Levy’s Flat Earth follows Avery, a graduate student in New York City grappling with the financial strains of modern life. When her best friend, Frances, drops out of grad school, gets married, and creates a feature documentary to much acclaim among New York’s artistic milieu, Avery struggles to find her footing, turning to work for a right-wing dating app that simultaneously drains her and imbues her with sharp observations about her world.
Flat Earth is Levy’s debut novel. She has had other work featured in outlets such as Vogue, Interview, and Nylon. She is also co-founder of Forever Magazine where she continues to serve as editor.
When it came time to write her first novel, the support and guidance from Columbia faculty including Sam Lipsyte, Leslie Jameson, and Ben Marcus, were instrumental in shaping Levy's taste “I don’t think anyone knows how to write a book until they do it. And as you’re doing it, you’re really just groping around in the dark. I’ve always, as a student, been sort of sycophantic, and having a workshop professor with a strong sense of taste who I really admire and can write towards is one of the only things that’s really worked for me.”
Writing alum Sigrid Nunez '75 selected Levy for this year’s 5 Under 35 list. “I cannot imagine a more special author to be recognized by,” Levy said. “A couple days prior, my mother had sent me this article in The New York Times about authors being preyed on by scammers pretending to be prestigious literary organizations pretending to be handing out awards.
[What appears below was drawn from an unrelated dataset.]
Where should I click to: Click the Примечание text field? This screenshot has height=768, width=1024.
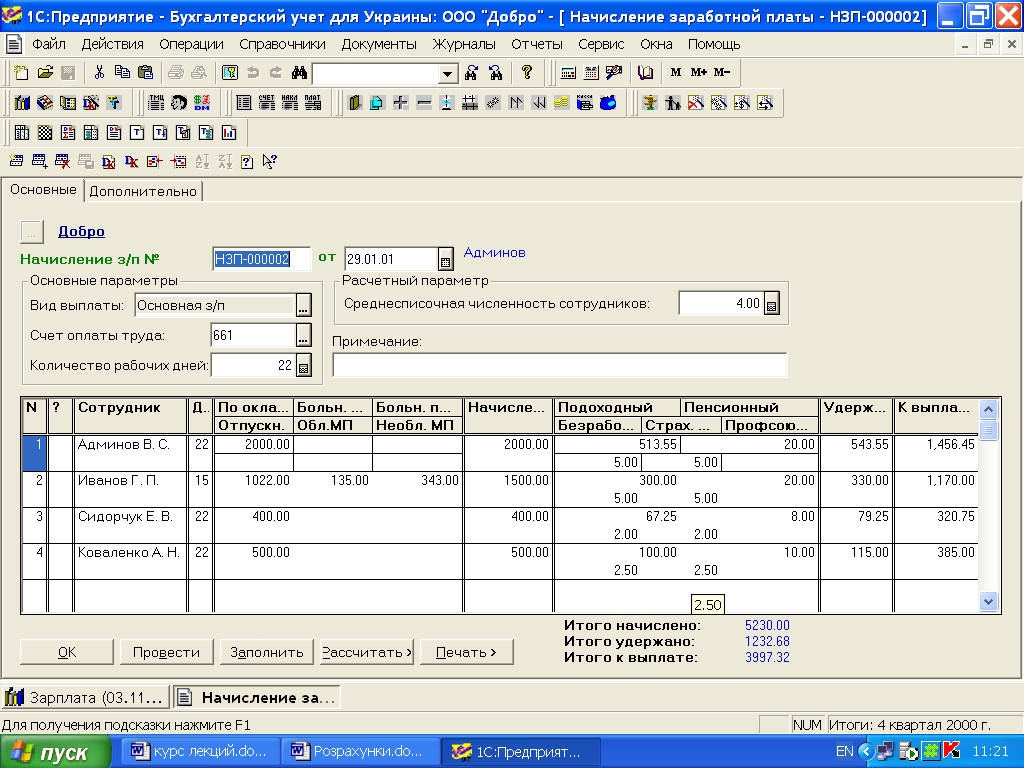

So when I got the call I thought it was a phishing scam. I was so shocked and so moved and I think it was cathartic for me, not just because of this book, but also because we’ve been doing Forever Magazine for five years. I think in many ways that project has been dismissed because that project has been pretty elaborate and historically pretty girly. I felt like we never got a shred of institutional credibility. In a way, it felt like a real vindication of all the work I’ve been doing in New York. I was so happy to be able to tell my parents and my grandparents. It was really quite a shock."
Levy and Wambagu will be honored at this year’s prize ceremony on June 9, 2026 at Littlefield in Brooklyn.